In retrospect, I realize that AGAIN, the supervisor-English-speaking-woman at the border had made definitive eye-contact (AGAIN! with the eye contact) with me and said in her excellent English, “go to the immigration office as soon as possible” and get your Resident’s Card. But in reality, it was more like two weeks before I got my bearings and got over to the immigration office, in search of the elusive Resident’s Card.

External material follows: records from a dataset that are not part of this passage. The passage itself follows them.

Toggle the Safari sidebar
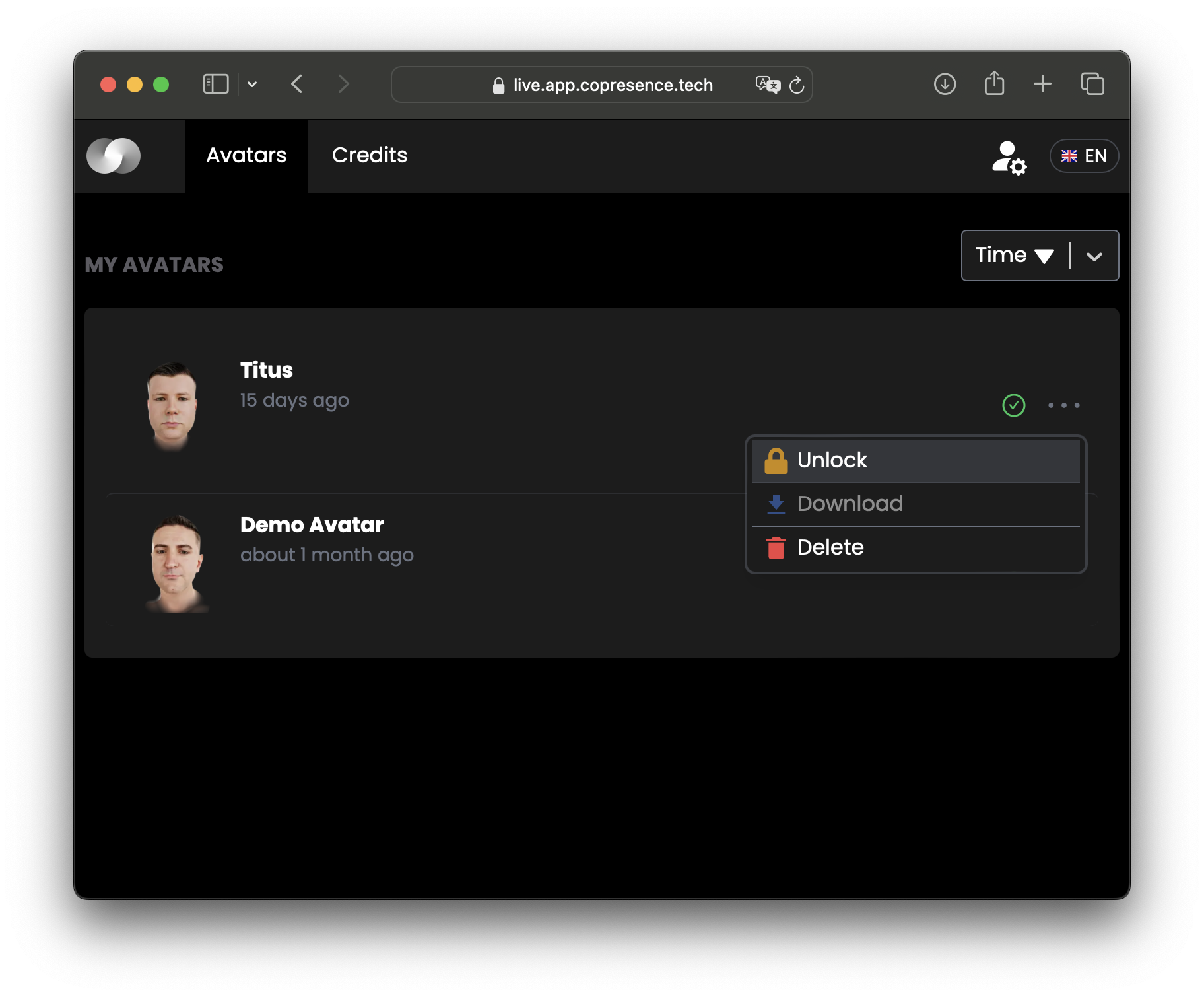Image resolution: width=1204 pixels, height=997 pixels. tap(216, 84)
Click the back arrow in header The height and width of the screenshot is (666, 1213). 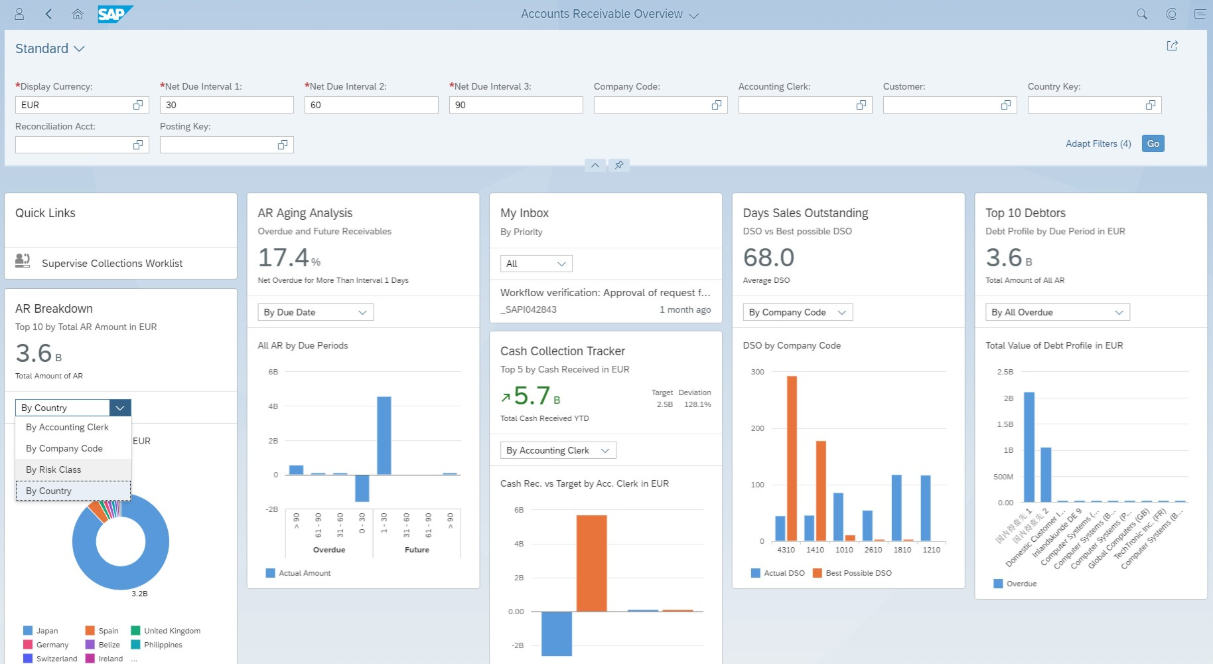(49, 14)
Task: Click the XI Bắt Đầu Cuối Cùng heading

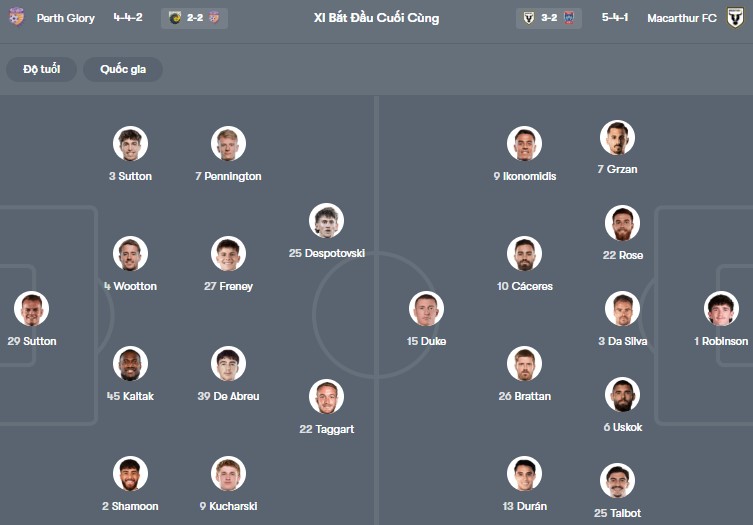Action: coord(376,18)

Once again, a very polite Mexican bureaucrat with very good English looked intently into my eyes, only this time he gave me a list of things to do before the Resident’s Card could be granted. Go to a website, fill out a form. Fill out the forms he handed me (one set for each of us). Get more pictures made, two facing forward and one facing right. Copies of passports and the previously issued visa page of said passport. And oh yeah, go to any bank and pay around $250USD each, and bring the receipts back. Put your left foot in, put your left foot out, put your left foot in, and shake it all about. Check a certain website and when we get notified there, come back and be fingerprinted. And then, perhaps, the Resident’s Card might be granted.
So now the clock is ticking. We are waiting for the Resident’s Cards, because without these we cannot extend the life of the automobile importation sticker (or so we thought). Every day, likely twice a day, I am checking the website to see if our cards are ready. Finally, an email came notifying me to come to the immigration office to complete the process. Once there, we were all fingerprinted (all ten fingers!) again and told to come back on Friday, August 8th, to pick up our cards.

Waiting. Again. In Querretero at the Customs Office. I was reprimanded shortly after making this photo, for making this photo. Perhaps my lawless attitude is the main reason why I can’t obtain legal status in Mexico yet.
That’s ten days to make a freaking card. If you’re keeping score at home you realize that August 8th is well-past our thirty-day window we were given at the border for our car to be imported. Now we lose our $300, AND we find out that the car importation permit cannot even be extended in the San Miguel office. We have to drive 45 minutes to Querretero to get this done. More copies. More forms. Luckily no more money, unless you count the THREE HUNDRED AMERICAN DOLLARS that the Mexican government happily pocketed on August 31st. In hindsight, I think Laredo would have been lovely at Christmastime.